Trigeminal Neuralgia has episodes of severe, shooting or jabbing pain that may feel like an
electric shock. 1. Spontaneous attacks of pain or attacks triggered by things like touching the face, chewing, speaking, and brushing teeth. 2. Bouts of pain lasting from a few seconds to several seconds
3. Episodes of several attacks lasting days, weeks, months or longer ? some people have periods when they experience no pain. 4. Pain in areas supplied by the
trigeminal nerve (nerve branches), including the cheek, jaw, teeth, gums, lips, or less often the eye and forehead.

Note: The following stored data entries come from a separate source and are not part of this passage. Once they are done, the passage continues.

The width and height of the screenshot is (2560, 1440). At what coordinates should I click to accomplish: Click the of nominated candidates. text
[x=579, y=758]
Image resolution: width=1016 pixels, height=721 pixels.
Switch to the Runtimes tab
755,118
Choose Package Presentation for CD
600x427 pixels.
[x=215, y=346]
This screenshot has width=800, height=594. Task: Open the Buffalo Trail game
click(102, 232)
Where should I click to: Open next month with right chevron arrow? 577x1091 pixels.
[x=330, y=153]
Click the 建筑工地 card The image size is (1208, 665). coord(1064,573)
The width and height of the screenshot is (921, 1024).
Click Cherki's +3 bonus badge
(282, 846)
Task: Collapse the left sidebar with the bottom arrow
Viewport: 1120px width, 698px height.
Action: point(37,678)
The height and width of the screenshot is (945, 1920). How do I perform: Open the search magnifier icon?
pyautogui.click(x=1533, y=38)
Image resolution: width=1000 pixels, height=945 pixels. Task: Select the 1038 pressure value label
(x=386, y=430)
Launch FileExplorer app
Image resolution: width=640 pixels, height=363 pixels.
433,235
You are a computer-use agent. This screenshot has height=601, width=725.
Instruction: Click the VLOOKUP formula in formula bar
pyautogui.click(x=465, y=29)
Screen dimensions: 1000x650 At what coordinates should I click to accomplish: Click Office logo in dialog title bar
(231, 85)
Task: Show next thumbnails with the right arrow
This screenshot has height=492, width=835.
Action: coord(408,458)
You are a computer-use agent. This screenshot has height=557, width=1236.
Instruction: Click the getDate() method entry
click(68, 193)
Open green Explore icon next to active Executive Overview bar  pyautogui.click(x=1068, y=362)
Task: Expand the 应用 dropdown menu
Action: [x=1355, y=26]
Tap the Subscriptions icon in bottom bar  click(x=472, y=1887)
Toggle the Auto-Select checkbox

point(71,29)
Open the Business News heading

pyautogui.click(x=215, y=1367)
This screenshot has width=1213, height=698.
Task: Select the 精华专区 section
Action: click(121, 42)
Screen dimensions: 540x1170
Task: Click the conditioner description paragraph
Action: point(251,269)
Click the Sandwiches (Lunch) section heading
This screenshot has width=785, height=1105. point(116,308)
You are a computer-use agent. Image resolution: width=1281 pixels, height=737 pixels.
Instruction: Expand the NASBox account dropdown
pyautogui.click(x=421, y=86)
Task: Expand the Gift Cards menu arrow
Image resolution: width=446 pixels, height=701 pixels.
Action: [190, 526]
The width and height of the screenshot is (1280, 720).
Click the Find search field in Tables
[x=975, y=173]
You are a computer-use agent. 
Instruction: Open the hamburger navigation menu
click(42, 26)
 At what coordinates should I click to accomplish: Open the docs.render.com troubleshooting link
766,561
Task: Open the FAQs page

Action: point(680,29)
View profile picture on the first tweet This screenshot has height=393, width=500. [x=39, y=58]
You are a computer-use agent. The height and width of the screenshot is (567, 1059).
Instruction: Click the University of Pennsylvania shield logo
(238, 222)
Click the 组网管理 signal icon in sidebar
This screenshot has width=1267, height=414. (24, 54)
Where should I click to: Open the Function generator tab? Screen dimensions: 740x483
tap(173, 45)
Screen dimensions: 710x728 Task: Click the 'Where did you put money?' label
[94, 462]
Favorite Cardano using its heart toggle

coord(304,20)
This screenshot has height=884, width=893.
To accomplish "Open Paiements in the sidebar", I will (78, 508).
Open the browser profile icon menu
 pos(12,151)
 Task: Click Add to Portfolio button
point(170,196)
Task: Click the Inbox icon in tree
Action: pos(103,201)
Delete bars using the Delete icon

Doctors usually can effectively manage trigeminal neuralgia with medications, injections or surgery. Since your father was treated medically with
Carbamazepine (Mazatol), the surgery may be a good option as per the treating doctor. The goal of surgery for trigeminal neuralgia is either to stop the blood vessel from compressing the trigeminal nerve, or to damage the trigeminal nerve to keep it from malfunctioning. Damaging the nerve often causes temporary or permanent
facial numbness, and with any of the surgical procedures, the pain can return months or years later. Usually the pain increases during Fall and Spring seasons. If you are saying the surgery is done by RF, we guess it is
Radiofrequency ablation of the nerve. Percutaneous stereotactic radiofrequency thermal
rhizotomy (PSRTR) selectively destroys nerve fibers associated with pain. An electrode is heated until it damages the nerve fibers, creating an area of injury (lesion). Almost everyone who undergoes PSRTR has some facial numbness after the procedure.